------ Exercise material ------

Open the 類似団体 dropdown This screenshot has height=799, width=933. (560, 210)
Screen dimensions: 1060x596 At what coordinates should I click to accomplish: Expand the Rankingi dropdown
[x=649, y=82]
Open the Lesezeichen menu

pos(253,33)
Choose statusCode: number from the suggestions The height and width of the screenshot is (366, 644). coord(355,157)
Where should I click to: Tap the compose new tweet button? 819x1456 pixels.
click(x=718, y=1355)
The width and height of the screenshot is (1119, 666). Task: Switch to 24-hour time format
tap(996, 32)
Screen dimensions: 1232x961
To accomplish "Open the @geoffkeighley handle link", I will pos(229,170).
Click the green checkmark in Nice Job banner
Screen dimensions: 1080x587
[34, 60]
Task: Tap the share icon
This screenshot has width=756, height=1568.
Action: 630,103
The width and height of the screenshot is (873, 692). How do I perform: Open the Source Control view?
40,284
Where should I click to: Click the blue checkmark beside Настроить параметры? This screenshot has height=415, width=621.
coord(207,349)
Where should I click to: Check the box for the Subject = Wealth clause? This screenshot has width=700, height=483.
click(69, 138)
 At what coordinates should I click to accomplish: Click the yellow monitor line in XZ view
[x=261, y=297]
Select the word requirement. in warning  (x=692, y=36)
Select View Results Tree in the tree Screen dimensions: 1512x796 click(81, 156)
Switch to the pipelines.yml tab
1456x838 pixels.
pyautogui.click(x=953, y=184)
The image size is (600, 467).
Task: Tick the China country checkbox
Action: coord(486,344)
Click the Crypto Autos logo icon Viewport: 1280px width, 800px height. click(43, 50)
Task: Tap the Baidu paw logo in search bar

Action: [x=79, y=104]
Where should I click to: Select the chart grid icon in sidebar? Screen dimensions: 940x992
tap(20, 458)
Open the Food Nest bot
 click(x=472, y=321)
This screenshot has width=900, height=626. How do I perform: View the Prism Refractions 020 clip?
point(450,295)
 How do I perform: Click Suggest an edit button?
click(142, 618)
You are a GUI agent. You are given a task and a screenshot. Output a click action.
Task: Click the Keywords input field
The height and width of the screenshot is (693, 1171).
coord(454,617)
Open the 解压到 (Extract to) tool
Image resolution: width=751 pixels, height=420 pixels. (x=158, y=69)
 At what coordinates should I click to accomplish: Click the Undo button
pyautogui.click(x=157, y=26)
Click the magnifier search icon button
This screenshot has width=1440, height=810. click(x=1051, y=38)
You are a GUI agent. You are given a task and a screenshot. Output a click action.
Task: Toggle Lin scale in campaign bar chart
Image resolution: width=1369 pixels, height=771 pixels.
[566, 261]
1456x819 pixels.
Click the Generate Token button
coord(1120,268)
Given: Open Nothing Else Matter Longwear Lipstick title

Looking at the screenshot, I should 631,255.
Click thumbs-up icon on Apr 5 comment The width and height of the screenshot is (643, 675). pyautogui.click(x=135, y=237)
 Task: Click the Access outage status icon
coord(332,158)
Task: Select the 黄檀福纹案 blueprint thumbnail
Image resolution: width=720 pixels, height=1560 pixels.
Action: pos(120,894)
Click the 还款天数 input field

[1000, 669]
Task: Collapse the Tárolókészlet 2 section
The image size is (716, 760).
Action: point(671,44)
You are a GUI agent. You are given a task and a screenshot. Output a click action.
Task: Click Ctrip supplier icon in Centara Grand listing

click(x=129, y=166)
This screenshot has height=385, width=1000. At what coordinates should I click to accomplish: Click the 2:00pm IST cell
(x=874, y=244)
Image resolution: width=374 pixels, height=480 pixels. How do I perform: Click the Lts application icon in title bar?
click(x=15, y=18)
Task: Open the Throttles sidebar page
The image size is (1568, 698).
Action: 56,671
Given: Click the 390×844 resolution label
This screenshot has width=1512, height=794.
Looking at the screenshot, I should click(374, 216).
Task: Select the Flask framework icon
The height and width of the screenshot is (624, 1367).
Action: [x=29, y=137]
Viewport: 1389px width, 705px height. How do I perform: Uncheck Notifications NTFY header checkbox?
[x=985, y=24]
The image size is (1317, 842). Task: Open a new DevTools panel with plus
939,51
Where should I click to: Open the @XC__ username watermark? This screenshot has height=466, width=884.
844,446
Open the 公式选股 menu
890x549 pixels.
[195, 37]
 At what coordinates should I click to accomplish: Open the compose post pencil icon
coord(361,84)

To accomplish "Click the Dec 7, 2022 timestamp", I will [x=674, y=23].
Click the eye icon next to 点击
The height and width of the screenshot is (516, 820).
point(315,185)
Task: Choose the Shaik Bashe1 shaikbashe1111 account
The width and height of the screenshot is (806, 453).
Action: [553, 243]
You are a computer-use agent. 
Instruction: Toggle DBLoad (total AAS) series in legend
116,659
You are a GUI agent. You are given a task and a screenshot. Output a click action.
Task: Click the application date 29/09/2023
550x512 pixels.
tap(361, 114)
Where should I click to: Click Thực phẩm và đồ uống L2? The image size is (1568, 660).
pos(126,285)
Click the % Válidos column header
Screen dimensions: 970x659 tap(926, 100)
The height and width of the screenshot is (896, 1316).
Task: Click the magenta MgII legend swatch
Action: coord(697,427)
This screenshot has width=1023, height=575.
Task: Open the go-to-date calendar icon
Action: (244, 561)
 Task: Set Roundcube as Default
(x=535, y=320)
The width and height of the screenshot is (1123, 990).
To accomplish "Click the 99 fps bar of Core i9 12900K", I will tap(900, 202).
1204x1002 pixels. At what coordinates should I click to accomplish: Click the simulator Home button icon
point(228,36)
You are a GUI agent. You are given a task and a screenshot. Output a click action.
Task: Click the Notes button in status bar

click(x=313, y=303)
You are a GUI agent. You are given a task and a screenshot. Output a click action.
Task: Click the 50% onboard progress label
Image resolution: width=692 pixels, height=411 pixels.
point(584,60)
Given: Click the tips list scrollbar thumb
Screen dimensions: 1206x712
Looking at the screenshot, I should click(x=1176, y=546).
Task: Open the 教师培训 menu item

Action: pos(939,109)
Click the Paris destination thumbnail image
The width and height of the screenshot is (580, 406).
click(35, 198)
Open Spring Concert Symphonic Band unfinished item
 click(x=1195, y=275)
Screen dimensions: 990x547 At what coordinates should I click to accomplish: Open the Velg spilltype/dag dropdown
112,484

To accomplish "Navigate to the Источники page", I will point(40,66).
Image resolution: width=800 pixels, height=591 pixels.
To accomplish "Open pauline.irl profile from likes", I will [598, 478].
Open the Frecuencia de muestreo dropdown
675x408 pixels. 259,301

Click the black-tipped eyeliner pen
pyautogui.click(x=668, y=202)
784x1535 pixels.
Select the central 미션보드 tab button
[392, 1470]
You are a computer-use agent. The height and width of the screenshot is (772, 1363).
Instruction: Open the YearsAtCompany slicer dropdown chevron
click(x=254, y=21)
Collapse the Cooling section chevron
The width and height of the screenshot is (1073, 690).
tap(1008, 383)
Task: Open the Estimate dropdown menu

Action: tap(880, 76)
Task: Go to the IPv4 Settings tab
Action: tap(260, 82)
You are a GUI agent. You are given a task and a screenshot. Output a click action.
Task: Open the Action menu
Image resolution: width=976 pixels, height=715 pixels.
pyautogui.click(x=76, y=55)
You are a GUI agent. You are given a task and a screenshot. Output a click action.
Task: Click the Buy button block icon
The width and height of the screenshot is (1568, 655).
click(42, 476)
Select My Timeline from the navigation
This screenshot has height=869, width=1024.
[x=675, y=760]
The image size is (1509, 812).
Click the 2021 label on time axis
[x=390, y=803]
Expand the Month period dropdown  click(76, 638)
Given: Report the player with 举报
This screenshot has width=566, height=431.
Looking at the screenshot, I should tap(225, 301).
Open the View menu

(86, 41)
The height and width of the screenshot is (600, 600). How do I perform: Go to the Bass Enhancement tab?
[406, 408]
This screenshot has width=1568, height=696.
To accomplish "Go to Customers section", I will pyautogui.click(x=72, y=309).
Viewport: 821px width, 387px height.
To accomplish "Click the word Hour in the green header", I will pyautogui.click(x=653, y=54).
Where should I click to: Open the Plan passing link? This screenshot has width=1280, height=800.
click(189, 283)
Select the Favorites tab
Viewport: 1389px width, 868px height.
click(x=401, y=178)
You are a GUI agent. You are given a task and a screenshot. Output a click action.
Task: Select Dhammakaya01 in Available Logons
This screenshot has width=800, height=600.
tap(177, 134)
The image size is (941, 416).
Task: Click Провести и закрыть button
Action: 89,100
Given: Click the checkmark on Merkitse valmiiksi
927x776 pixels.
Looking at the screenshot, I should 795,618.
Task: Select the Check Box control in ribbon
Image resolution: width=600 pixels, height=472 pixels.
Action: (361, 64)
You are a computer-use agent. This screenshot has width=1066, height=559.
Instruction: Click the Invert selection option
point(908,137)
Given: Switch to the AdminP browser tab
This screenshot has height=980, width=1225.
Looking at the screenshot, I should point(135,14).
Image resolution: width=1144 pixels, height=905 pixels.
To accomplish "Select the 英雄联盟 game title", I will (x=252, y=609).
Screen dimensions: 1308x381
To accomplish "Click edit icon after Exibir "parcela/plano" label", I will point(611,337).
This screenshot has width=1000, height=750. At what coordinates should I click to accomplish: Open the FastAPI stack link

------

Only the lines of the data holding the string "thumbnail" are wanted; copy each of them.

• Answer to this task
Task: Select the 黄檀福纹案 blueprint thumbnail
Click the Paris destination thumbnail image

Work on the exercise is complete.